Weronika jest nauczycielką w szkole podstawowej, Hubert z kolei dumnym właścicielem warsztatu samochodowego. Wypadek samochodowy prowadzi do poznania tych dwoje. Mężczyzna wplątuje Weronikę w gangsterskie porachunki, co sprowadza na nią niebezpieczeństwo.
RECENZJA ZAWIERA SPOJLERY
Chciałabym powiedzieć, że pod tą moim zdaniem nietrafną okładką kryje się dobra historia, jednak nie mogę. Zawiodłam się na tej książce i to nawet bardzo. Męczyłam się, czytając tę książkę. Przeczytanie jej zajęłoby mi około trzech godzin, jednak trwało trzy dni. Wynudzałam się na niej przeokropnie. Tylko co na to wpłynęło?

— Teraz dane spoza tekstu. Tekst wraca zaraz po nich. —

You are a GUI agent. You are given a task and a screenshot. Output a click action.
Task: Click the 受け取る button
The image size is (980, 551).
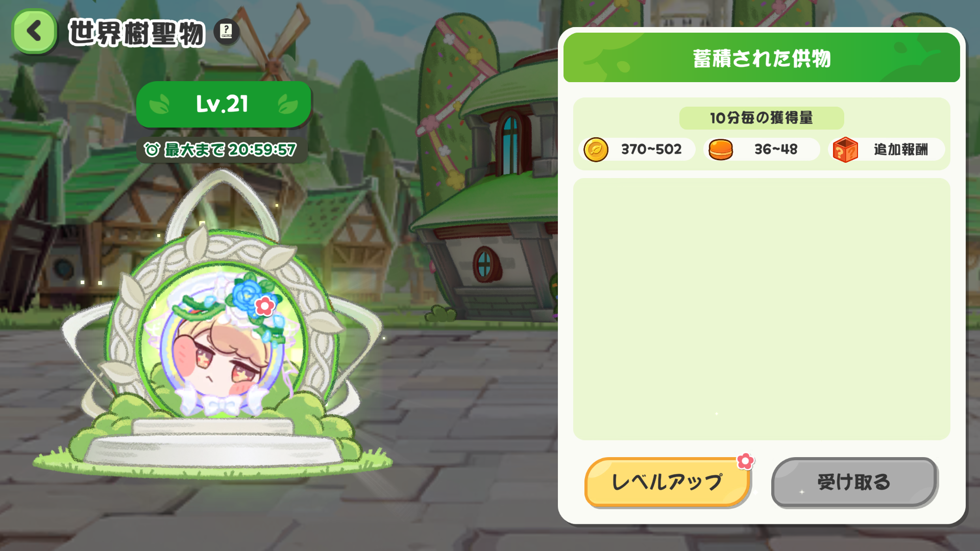(854, 482)

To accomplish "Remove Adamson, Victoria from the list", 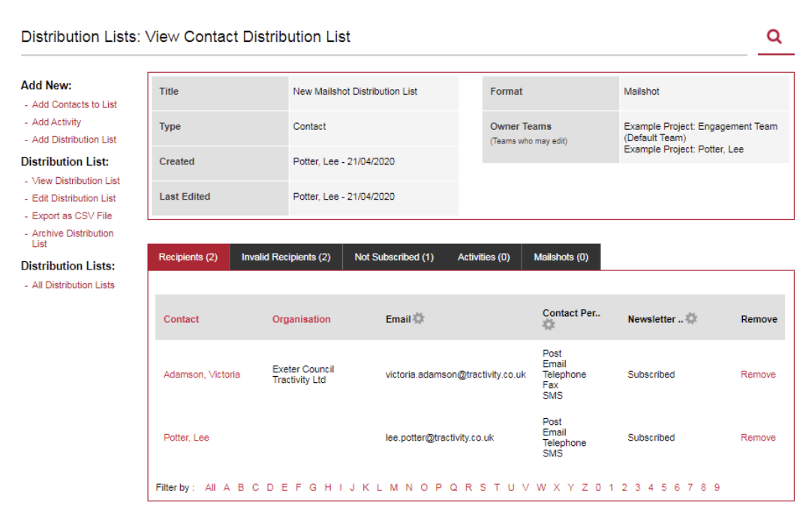I will click(757, 374).
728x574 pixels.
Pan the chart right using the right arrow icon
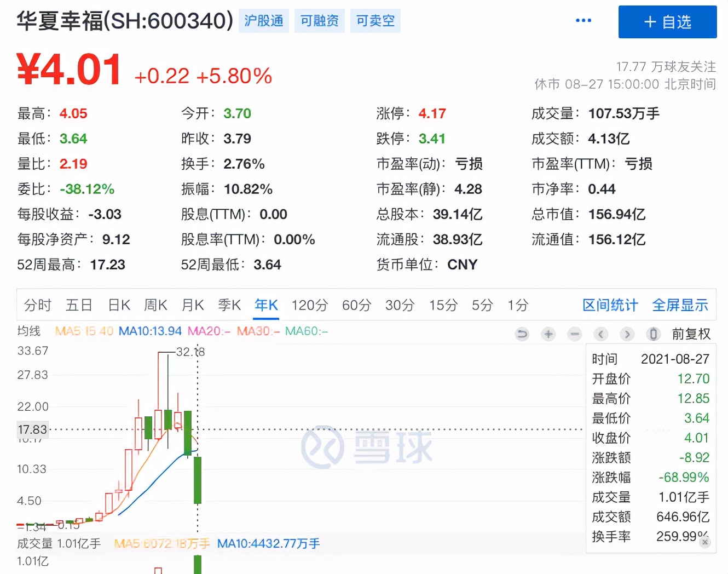tap(627, 334)
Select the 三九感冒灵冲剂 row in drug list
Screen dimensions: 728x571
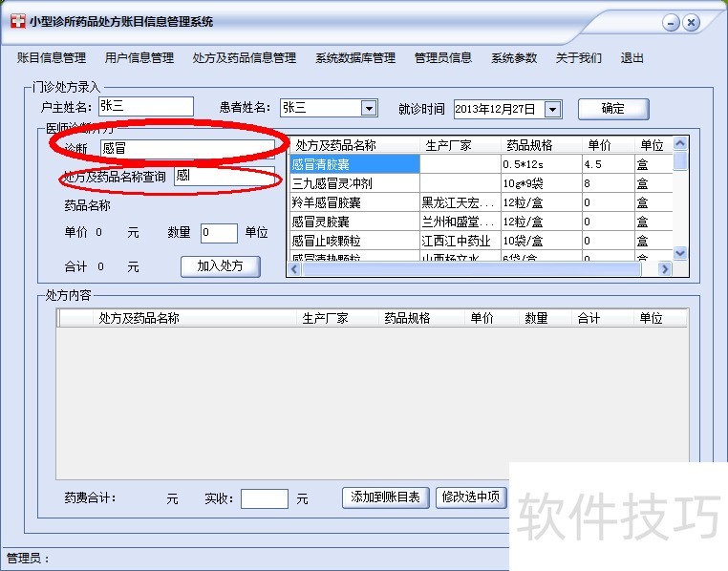(354, 183)
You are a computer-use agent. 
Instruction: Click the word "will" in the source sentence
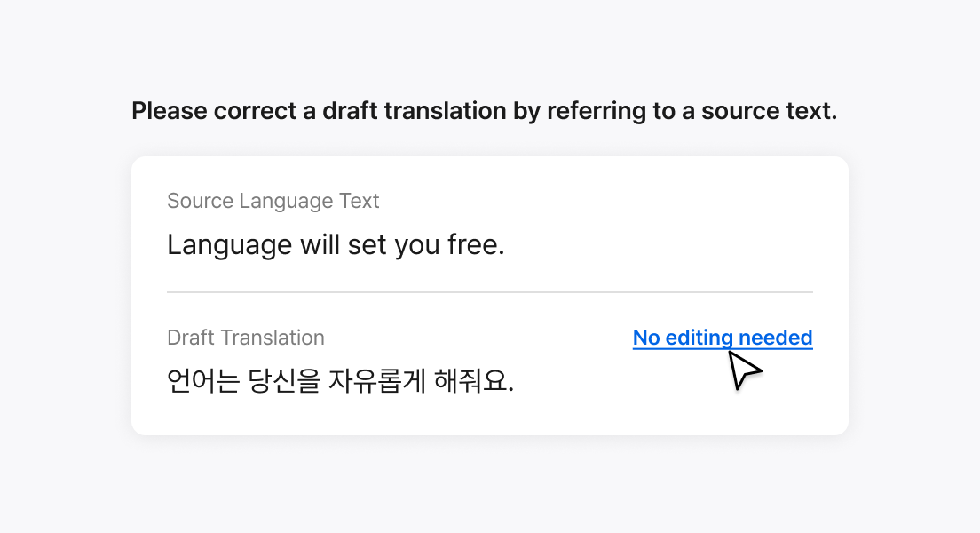point(320,244)
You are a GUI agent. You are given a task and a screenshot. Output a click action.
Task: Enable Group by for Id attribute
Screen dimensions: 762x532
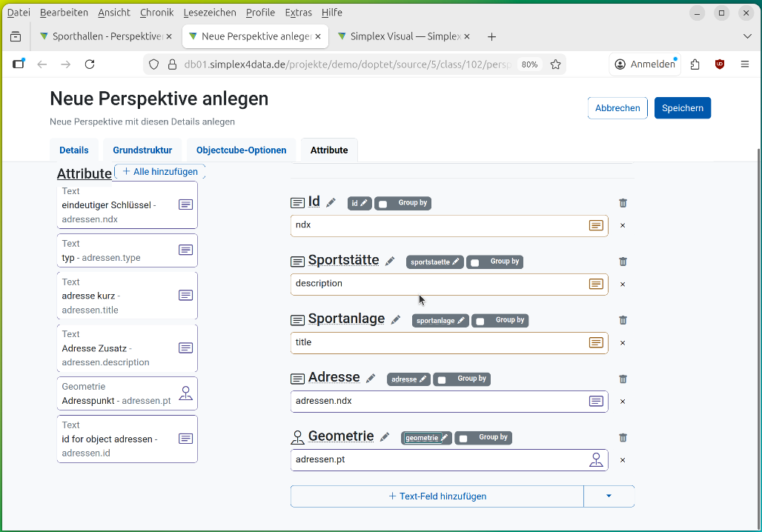[x=383, y=204]
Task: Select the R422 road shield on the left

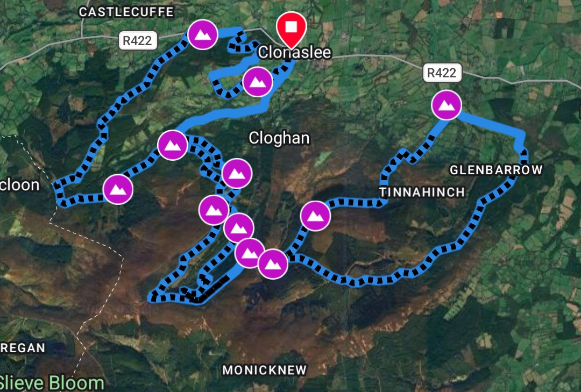Action: [138, 40]
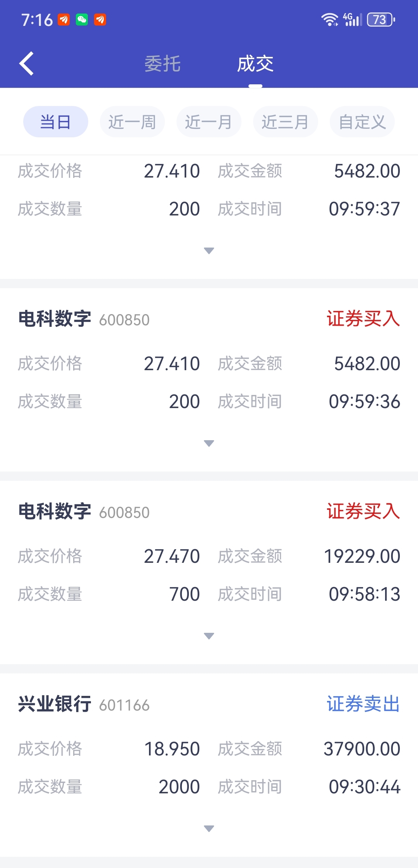418x868 pixels.
Task: Tap the Wi-Fi status icon
Action: tap(329, 19)
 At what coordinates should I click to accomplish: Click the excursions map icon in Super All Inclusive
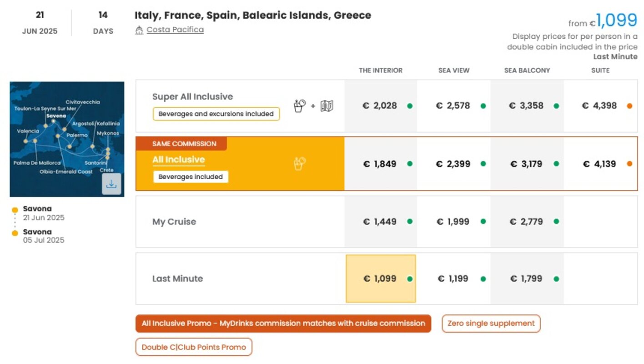(x=327, y=106)
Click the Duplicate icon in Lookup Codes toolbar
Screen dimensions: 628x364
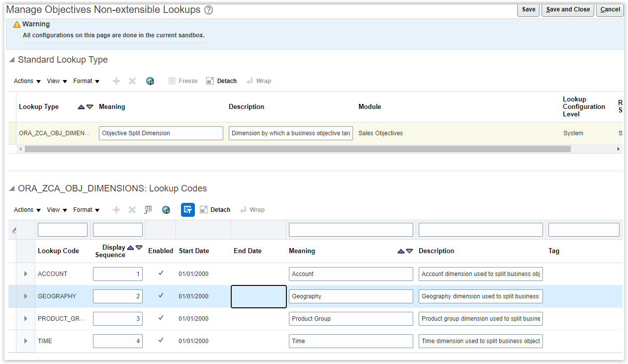pyautogui.click(x=148, y=209)
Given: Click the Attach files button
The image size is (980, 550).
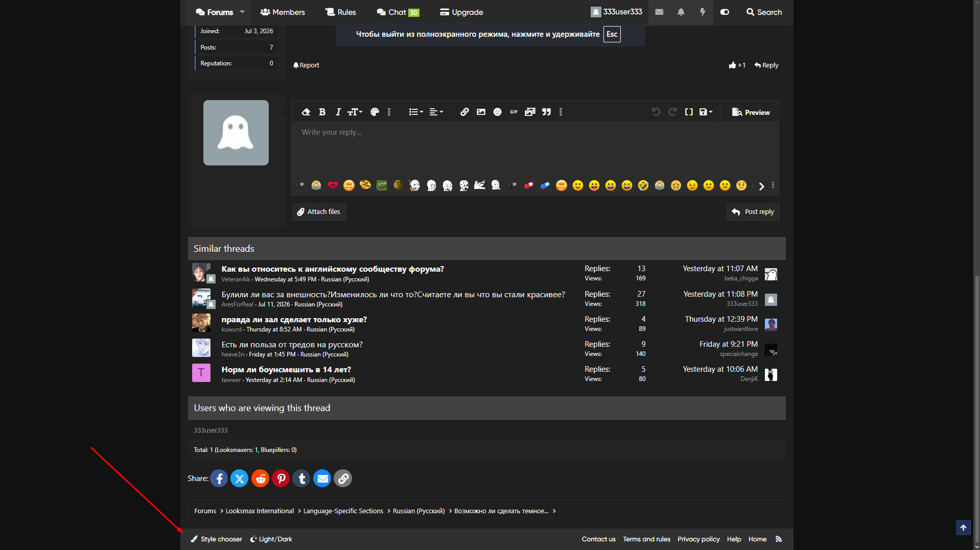Looking at the screenshot, I should tap(319, 212).
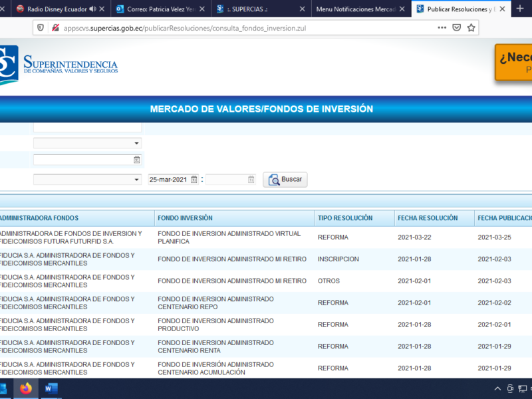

Uważam, że okładka nawet jak na książkę erotyczną jest zbyt wulgarna. Przypomina mi ona bardziej okładkę filmu dla dorosłych niż okładkę książki. Gdyby nie zachęcający opis, nie sięgnęłabym po tę pozycję.
Historia miała duży potencjał, jednak sposób jej przekazania nie przypadł mi do gustu. Bardzo proste i typowe dla tego gatunku dialogi czy opisy sytuacji w połączeniu z serotypowym myśleniem, nie bardzo mnie przekonało. W całej książce ciekawił mnie tylko jeden wątek — wiadomości od nieznanego numeru z pogróżkami. Nie był on najgorszy, jednak nie byłam usatysfakcjonowana jego rozwinięciem. Było zbyt chaotyczne, nagłe porwanie i śmierć/morderstwo dwóch osób.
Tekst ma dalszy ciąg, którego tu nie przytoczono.